_Excerpt_
::::::::::

The Atlantic in palaeoclimatology was the warmest and moistest Blytt-Sernander period, pollen zone and chronozone of Holocene northern Europe. The climate was generally warmer than today. It was preceded by the Boreal, with a climate similar to today’s, and was followed by the Subboreal, a transition to the modern. Because it was the warmest period of the Holocene, the Atlantic is often referenced more directly as the Holocene climatic optimum, or just climatic optimum.

The Atlantic is equivalent to Pollen Zone VII. Sometimes a Pre-atlantic or early Atlantic is distinguished, on the basis of an early dividing cold snap. Other scientists place the Atlantic entirely after the cold snap, assigning the latter to the Boreal. The period is still in the process of definition.

It is a question of definition and the criteria: Beginning with the temperatures, as derivable from Greenland ice core data, it is possible to define an 'Early' or 'Pre-Atlantic' period at around 8040 BC, where the 18O isotope line remains above 33 ppm in the combined curve after Rasmussen et al. (2006), which then would end at the well-known 6.2 ka BC (8.2 ka calBP)-cold-event.

Or one single Atlantic period is defined, starting at that just mentioned cold-event.

::::::::::

Items from a dataset:
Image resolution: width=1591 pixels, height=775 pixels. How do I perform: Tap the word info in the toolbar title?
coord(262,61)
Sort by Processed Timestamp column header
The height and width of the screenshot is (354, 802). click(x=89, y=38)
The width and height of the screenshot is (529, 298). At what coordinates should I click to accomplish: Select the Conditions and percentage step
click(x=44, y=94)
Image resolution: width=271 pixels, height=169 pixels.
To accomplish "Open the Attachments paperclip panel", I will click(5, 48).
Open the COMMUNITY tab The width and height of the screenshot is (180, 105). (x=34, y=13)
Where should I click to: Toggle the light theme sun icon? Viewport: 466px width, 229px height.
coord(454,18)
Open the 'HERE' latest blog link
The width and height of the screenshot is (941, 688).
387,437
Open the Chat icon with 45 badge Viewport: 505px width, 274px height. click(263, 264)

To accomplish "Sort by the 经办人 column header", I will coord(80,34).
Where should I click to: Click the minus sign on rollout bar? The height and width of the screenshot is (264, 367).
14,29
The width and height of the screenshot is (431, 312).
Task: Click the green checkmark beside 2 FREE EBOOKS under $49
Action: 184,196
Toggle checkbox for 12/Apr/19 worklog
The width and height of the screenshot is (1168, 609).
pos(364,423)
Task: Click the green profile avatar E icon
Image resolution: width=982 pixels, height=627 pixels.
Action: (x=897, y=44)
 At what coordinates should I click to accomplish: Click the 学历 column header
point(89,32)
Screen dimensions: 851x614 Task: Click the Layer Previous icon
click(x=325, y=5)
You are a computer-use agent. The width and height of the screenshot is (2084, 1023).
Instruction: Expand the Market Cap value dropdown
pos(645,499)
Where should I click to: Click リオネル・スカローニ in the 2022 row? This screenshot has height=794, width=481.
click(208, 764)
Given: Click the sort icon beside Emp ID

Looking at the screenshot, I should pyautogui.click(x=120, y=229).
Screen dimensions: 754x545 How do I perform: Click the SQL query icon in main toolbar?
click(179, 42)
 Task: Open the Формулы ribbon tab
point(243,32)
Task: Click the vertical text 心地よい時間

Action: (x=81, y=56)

::::::::::

_Given task A_
Rewrite the records from their first line through the line containing "point(89,32)", substituting "column title" for every "column header" and leaving everything else as is.
_Given task B_
Write the next part of the text about the Atlantic climate period.
These records are unrelated to the text.

_Final answer A_
Image resolution: width=1591 pixels, height=775 pixels. How do I perform: Tap the word info in the toolbar title?
coord(262,61)
Sort by Processed Timestamp column title
The height and width of the screenshot is (354, 802). click(x=89, y=38)
The width and height of the screenshot is (529, 298). At what coordinates should I click to accomplish: Select the Conditions and percentage step
click(x=44, y=94)
Image resolution: width=271 pixels, height=169 pixels.
To accomplish "Open the Attachments paperclip panel", I will click(5, 48).
Open the COMMUNITY tab The width and height of the screenshot is (180, 105). (x=34, y=13)
Where should I click to: Toggle the light theme sun icon? Viewport: 466px width, 229px height.
coord(454,18)
Open the 'HERE' latest blog link
The width and height of the screenshot is (941, 688).
387,437
Open the Chat icon with 45 badge Viewport: 505px width, 274px height. click(263, 264)

To accomplish "Sort by the 经办人 column title", I will coord(80,34).
Where should I click to: Click the minus sign on rollout bar? The height and width of the screenshot is (264, 367).
14,29
The width and height of the screenshot is (431, 312).
Task: Click the green checkmark beside 2 FREE EBOOKS under $49
Action: 184,196
Toggle checkbox for 12/Apr/19 worklog
The width and height of the screenshot is (1168, 609).
pos(364,423)
Task: Click the green profile avatar E icon
Image resolution: width=982 pixels, height=627 pixels.
Action: (x=897, y=44)
 At what coordinates should I click to accomplish: Click the 学历 column title
point(89,32)

_Final answer B_
After a lake-level criterion, Kul’kova and others define the Atlantic as running from 8000 to 5000 (cal?) BP. Early Atlantic, or AT1, was a time of high lake levels, 8000–7000 BP; in Middle Atlantic, AT2, lakes were at a lower level, 7000–6500 BP; and in Late Atlantic I, 6500–6000 BP, and II, 6000–5700 BP, levels were on the rise. Each period has its distinctive ratios of species.

According to the ice-core criterion it is extremely difficult to find a clear boundary, because the measurements still differ too much and alignments are still under construction. Many find a decline of temperature significant enough after 4800 BC. Another criterion comes from bio-stratigraphy: the elm-decline. However, this appears in different regions between 4300 and 3100 BC.